Neste ano, as tentativas de associar candidatos à facção surgem em um contexto em que investigações mostraram que o PCC estava atuando para se infiltrar nas eleições municipais.

As operações não revelaram, porém, nenhuma relação entre candidatos a prefeito de São Paulo e o crime organizado. Os suspeitos de ligação com o PCC que foram eleitos estão sendo monitorados pelo TRE-SP e podem se tornar alvo de ação do Ministério Público.

O caminho da apuração

Aos Fatos coletou e contabilizou, no final da manhã deste domingo (27), posts no Facebook e no Instagram que mencionavam o termo “PCC”. O levantamento foi complementado com a análise das declarações de Tarcísio e da resposta de Boulos nas redes.
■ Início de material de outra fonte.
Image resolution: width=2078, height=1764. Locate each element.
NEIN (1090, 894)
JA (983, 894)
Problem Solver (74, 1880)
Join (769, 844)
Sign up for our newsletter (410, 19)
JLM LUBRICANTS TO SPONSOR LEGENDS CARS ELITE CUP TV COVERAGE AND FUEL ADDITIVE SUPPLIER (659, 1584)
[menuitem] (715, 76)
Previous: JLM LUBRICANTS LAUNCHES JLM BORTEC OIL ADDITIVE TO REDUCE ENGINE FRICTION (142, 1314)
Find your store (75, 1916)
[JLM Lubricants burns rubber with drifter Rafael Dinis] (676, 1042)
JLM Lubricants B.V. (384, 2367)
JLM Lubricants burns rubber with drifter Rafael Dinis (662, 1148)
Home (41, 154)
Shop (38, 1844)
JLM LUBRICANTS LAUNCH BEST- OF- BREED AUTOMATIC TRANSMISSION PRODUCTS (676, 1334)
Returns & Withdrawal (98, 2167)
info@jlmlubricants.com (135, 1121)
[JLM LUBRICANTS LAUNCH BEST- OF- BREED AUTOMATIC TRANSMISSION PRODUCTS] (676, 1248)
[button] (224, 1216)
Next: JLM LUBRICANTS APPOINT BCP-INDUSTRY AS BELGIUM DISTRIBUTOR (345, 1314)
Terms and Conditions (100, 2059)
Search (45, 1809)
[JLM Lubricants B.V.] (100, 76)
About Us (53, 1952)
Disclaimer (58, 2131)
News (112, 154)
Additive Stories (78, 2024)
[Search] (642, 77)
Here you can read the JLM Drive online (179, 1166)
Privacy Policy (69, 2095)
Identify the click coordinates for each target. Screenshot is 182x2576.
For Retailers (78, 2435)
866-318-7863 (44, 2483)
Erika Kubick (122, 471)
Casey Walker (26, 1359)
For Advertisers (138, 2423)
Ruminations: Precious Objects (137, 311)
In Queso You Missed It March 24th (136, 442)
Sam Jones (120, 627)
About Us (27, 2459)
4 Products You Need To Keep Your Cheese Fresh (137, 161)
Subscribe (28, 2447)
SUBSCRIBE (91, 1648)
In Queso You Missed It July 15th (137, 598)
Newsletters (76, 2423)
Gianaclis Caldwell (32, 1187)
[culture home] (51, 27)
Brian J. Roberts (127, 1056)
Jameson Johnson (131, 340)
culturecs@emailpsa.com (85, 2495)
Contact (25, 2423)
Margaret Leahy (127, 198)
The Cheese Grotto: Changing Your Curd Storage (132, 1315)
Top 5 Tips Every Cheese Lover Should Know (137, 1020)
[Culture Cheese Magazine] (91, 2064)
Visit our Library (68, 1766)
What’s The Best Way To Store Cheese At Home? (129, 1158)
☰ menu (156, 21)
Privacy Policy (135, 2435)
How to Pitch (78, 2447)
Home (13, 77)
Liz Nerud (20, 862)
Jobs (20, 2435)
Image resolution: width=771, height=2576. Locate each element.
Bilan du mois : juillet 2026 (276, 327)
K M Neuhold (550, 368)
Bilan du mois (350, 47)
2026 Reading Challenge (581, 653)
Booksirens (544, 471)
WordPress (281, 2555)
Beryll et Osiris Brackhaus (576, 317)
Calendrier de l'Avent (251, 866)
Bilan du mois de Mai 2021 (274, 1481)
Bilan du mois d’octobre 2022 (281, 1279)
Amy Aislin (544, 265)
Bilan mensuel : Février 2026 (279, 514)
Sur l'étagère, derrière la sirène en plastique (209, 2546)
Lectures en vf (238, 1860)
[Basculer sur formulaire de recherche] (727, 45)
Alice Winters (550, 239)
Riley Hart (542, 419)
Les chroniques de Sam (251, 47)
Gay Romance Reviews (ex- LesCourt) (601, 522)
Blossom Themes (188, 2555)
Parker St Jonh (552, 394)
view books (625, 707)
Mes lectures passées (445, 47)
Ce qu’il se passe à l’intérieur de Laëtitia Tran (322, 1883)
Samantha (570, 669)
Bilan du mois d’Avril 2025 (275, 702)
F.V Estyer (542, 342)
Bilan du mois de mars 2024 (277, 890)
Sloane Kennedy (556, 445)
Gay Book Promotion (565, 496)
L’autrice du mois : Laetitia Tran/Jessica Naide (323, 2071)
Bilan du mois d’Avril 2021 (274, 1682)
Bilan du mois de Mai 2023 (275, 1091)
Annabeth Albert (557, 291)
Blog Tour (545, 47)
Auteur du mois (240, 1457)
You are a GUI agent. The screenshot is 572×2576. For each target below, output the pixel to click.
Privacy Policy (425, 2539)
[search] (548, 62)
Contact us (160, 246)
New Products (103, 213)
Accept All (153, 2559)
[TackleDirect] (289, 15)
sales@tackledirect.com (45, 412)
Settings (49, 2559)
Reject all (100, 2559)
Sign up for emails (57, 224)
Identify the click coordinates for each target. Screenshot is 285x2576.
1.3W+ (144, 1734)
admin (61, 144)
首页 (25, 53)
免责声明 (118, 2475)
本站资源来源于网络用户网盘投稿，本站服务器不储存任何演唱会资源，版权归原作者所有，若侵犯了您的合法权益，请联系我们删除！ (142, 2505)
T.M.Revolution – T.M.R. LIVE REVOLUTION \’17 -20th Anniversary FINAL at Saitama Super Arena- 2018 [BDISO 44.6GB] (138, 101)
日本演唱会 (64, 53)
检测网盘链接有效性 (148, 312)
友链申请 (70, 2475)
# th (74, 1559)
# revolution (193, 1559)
A reportagem também consultou notícias antigas e decisões do TRE-SP para mostrar como os discursos que associam os candidatos à facção foram explorados ao longo da campanha.

Referências

  1. Metrópoles
  2. g1 (1, 2 e 3)
  3. Folha de S.Paulo (1 e 2)
  4. Aos Fatos (1, 2, 3, 4 e 5)
  5. Uol
  6. Fórum
  7. O Estado de S. Paulo (1 e 2)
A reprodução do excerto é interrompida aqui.